Pattern-spotting across the six
Now the common skeleton is clear:
- Pick the task shape (Lesson 1.5): single-label classification, multi-label, span extraction, structured generation, grounded generation, tool-call.
- Pick the data format matching that shape (Lesson 1.20).
- Run the SFT loop (Lesson 2.10) on a small base (or QLoRA on a bigger one, Lesson 2.11).
- Pick the eval matching the task: sklearn classification report for labels (Lesson 2.12), Pydantic + per-field for JSON (Lesson 2.13),
seqevalfor spans, faithfulness + refusal for grounded generation. - Iterate on data — hard negatives, ambiguous cases, refusals, OOD (Lesson 1.7's extended taxonomy).
Honest beat — pick one, ship one
The single biggest mistake at this stage is picking three projects "to compare" and shipping none. Pick one, ship it end-to-end (data → train → eval → deploy), measure the lift against a base, then pick the next. The skills transfer; what doesn't transfer is the experience of getting all the way through a pipeline including the boring parts. Ship one before you scope two.
Key idea
The Track 2 pipeline applies to every common SLM use case with small, predictable changes — data shape, scoring mode, the one twist. Pick a project, write the recipe in the shape above, and use the rest of the track as the implementation. The next track shows how to run the same recipes through BrewSLM, where data import, eval packs, and deployment are platform surfaces.

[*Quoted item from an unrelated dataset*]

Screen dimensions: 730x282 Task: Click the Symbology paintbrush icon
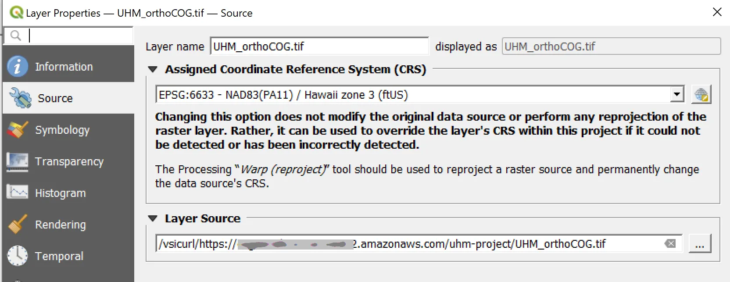pyautogui.click(x=18, y=130)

The gallery shows what to build; the next three lessons of Track 2 sharpen how to know it works — LLM-as-a-judge for free-form outputs, public benchmarks (lm-eval-harness) as smoke checks against the base, and experiment tracking (MLflow / W&B) so you can compare runs three weeks from now and not lose. After that, Track 3 takes the same pipeline through BrewSLM.
Key terms
- Task shape
- The structural form of a task — single-label, multi-label, span extraction, structured generation, grounded generation, tool-call — that determines data format and scoring.
- Scoring mode
- The kind of metric matching the task shape (classification → F1; extraction → seqeval; structured → valid-rate + per-field; grounded → faithfulness).
- Recipe
- The minimum description of how to fine-tune for a task: data shape + LoRA knobs + scoring mode + the twist.
- Faithfulness
- Whether a generated answer is grounded in the supplied context (the RAG passages) rather than hallucinated.
- Refusal accuracy
- Whether the model correctly declines on out-of-scope / under-documented questions instead of fabricating an answer.
- seqeval
- The standard span-extraction metric library (HF
evaluateexposes it); produces entity-level precision/recall/F1.